====== AVAILABLE DATA ======

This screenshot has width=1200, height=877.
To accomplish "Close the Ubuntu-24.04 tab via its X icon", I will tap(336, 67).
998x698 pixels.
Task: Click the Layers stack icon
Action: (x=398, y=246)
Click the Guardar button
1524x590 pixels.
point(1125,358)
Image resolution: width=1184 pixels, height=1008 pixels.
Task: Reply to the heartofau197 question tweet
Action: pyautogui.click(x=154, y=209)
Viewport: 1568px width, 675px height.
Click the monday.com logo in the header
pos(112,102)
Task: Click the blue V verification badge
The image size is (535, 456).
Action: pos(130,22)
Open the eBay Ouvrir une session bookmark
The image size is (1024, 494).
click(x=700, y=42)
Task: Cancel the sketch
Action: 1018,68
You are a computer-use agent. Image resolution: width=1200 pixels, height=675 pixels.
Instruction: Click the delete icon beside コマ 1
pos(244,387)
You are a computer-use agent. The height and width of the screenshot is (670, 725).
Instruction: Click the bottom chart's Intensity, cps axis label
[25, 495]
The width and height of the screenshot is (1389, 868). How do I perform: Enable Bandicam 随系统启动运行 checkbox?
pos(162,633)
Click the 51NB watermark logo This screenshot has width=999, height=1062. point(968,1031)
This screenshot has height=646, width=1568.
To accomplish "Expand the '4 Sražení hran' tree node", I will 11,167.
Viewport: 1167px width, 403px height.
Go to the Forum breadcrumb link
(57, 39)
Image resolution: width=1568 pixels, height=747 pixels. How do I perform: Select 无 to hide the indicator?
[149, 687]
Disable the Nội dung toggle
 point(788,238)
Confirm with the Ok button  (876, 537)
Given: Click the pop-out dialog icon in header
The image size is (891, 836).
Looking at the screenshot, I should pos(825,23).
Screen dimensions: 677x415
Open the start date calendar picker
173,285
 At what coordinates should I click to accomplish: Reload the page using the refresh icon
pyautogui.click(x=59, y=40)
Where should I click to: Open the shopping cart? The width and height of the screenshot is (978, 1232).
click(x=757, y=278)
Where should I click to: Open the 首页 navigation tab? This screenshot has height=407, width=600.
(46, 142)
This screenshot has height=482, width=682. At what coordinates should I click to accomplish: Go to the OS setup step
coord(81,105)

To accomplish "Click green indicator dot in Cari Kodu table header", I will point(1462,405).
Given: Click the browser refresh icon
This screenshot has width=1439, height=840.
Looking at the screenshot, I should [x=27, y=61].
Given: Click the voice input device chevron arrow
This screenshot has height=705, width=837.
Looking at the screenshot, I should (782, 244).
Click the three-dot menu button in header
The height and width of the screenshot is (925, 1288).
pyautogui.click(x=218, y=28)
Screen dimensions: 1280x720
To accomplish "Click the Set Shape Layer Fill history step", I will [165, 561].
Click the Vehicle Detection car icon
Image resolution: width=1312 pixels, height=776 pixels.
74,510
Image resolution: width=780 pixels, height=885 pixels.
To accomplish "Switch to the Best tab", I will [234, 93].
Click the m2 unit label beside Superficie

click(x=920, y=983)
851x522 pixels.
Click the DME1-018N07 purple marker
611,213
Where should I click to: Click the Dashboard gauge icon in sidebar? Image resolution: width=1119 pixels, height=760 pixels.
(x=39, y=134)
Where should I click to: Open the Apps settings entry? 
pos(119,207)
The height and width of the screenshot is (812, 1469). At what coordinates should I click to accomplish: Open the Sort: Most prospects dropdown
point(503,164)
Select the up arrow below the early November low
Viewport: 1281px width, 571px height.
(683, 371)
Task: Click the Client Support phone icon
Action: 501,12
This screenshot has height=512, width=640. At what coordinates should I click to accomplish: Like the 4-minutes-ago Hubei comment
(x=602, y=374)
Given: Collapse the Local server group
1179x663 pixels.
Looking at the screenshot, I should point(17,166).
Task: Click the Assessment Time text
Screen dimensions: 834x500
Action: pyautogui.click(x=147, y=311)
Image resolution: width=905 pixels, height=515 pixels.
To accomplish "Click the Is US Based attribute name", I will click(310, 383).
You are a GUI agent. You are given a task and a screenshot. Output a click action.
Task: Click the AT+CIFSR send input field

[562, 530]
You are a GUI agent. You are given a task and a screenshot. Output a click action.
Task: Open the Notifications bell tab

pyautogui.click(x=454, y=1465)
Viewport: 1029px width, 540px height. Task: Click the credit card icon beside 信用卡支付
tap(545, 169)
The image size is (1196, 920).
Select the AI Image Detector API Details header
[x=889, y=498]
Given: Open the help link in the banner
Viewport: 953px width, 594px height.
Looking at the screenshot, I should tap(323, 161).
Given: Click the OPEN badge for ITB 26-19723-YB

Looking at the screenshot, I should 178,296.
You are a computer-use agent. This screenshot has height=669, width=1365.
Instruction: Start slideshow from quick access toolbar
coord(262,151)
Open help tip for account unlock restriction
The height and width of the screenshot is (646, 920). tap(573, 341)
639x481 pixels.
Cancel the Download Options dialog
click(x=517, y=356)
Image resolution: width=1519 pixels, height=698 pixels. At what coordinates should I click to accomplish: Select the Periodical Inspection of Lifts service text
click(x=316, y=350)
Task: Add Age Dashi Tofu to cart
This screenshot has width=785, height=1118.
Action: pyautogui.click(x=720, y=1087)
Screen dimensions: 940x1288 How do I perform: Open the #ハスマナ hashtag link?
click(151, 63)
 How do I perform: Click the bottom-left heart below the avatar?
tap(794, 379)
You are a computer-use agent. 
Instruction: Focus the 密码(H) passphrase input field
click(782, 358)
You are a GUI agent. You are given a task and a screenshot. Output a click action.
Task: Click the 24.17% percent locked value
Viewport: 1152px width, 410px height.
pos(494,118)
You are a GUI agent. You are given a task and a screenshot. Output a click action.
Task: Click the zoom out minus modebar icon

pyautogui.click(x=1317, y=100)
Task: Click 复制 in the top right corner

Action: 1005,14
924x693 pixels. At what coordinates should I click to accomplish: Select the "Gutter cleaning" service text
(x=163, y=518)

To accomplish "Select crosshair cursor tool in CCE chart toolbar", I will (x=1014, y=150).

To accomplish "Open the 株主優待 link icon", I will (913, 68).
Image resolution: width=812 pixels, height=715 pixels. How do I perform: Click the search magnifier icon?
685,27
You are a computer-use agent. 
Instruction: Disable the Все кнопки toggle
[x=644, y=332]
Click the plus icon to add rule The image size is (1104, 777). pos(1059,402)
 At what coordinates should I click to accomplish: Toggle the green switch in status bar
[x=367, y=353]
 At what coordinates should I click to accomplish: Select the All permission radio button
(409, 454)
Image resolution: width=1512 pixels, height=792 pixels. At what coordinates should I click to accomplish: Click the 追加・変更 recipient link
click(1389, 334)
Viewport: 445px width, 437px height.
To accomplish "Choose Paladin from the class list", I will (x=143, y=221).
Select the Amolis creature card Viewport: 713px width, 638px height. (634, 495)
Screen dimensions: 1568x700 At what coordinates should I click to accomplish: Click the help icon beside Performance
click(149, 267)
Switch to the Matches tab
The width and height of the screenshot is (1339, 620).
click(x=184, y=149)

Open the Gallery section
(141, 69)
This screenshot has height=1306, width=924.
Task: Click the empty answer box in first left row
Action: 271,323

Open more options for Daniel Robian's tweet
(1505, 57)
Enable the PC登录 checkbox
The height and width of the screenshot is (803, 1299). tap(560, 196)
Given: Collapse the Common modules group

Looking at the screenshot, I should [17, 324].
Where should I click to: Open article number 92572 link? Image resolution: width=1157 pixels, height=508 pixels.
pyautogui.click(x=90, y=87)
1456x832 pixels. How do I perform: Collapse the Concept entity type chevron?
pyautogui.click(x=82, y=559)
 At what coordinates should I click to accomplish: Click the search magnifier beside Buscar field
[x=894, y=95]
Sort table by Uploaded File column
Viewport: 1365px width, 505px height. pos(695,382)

======

GOAL OF THE EXERCISE:
Your task is to write out, exactly, the line that contains "Where should I click to: Open article" and each line after it to the end of the data, with no other lines.

OUTPUT BELOW:
Where should I click to: Open article number 92572 link? Image resolution: width=1157 pixels, height=508 pixels.
pyautogui.click(x=90, y=87)
1456x832 pixels. How do I perform: Collapse the Concept entity type chevron?
pyautogui.click(x=82, y=559)
 At what coordinates should I click to accomplish: Click the search magnifier beside Buscar field
[x=894, y=95]
Sort table by Uploaded File column
Viewport: 1365px width, 505px height. pos(695,382)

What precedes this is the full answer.